§ **What is being asked**
Scan the data for "computer" and copy the lines it appears in.
Supplied information section start
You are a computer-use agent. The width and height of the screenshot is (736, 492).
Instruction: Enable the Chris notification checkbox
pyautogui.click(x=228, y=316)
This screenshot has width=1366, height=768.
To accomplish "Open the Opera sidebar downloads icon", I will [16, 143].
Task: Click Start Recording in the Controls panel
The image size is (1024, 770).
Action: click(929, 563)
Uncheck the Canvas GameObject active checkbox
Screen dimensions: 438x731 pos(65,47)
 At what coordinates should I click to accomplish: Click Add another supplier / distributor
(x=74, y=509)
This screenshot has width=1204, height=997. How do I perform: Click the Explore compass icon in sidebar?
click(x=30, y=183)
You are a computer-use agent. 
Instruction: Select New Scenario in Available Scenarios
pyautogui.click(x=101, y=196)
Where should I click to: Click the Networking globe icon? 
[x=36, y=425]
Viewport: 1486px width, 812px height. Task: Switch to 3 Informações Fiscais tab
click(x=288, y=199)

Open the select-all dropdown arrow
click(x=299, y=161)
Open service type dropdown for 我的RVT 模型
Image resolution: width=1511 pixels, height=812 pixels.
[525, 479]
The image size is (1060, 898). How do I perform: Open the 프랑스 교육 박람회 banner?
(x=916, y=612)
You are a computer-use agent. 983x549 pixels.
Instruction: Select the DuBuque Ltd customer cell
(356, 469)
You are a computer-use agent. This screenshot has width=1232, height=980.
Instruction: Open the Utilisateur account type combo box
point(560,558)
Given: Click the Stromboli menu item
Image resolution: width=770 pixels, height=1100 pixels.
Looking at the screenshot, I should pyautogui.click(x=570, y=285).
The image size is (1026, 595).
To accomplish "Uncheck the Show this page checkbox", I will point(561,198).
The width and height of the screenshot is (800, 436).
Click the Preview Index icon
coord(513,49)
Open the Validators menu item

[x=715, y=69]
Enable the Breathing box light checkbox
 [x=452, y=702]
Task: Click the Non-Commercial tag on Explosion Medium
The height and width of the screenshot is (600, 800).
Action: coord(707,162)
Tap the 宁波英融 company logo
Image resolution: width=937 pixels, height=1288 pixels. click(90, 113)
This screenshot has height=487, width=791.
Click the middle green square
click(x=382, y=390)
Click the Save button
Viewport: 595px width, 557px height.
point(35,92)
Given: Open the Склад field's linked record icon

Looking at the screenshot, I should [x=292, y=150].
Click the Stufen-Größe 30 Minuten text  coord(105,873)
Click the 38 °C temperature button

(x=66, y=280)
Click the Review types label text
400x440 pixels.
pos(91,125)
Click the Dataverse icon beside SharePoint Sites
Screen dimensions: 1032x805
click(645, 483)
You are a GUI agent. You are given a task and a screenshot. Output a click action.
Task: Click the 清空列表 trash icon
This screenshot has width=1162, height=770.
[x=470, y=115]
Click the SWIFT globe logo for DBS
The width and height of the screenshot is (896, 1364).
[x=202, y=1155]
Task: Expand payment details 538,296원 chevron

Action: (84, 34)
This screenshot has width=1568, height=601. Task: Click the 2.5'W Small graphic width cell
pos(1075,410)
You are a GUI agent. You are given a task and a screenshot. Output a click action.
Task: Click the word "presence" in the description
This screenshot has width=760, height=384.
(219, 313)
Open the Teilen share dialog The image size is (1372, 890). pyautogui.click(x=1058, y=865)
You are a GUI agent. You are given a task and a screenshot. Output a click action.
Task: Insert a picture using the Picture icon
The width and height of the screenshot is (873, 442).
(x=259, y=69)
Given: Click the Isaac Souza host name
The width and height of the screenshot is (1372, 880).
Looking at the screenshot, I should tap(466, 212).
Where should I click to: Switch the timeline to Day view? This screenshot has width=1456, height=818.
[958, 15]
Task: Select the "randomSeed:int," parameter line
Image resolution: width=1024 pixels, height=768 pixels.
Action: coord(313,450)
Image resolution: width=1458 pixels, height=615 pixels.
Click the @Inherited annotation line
Supplied information section end
§ **Exercise output**
You are a computer-use agent. The width and height of the screenshot is (736, 492).
You are a computer-use agent. 
You are a computer-use agent. 983x549 pixels.
You are a computer-use agent. This screenshot has width=1232, height=980.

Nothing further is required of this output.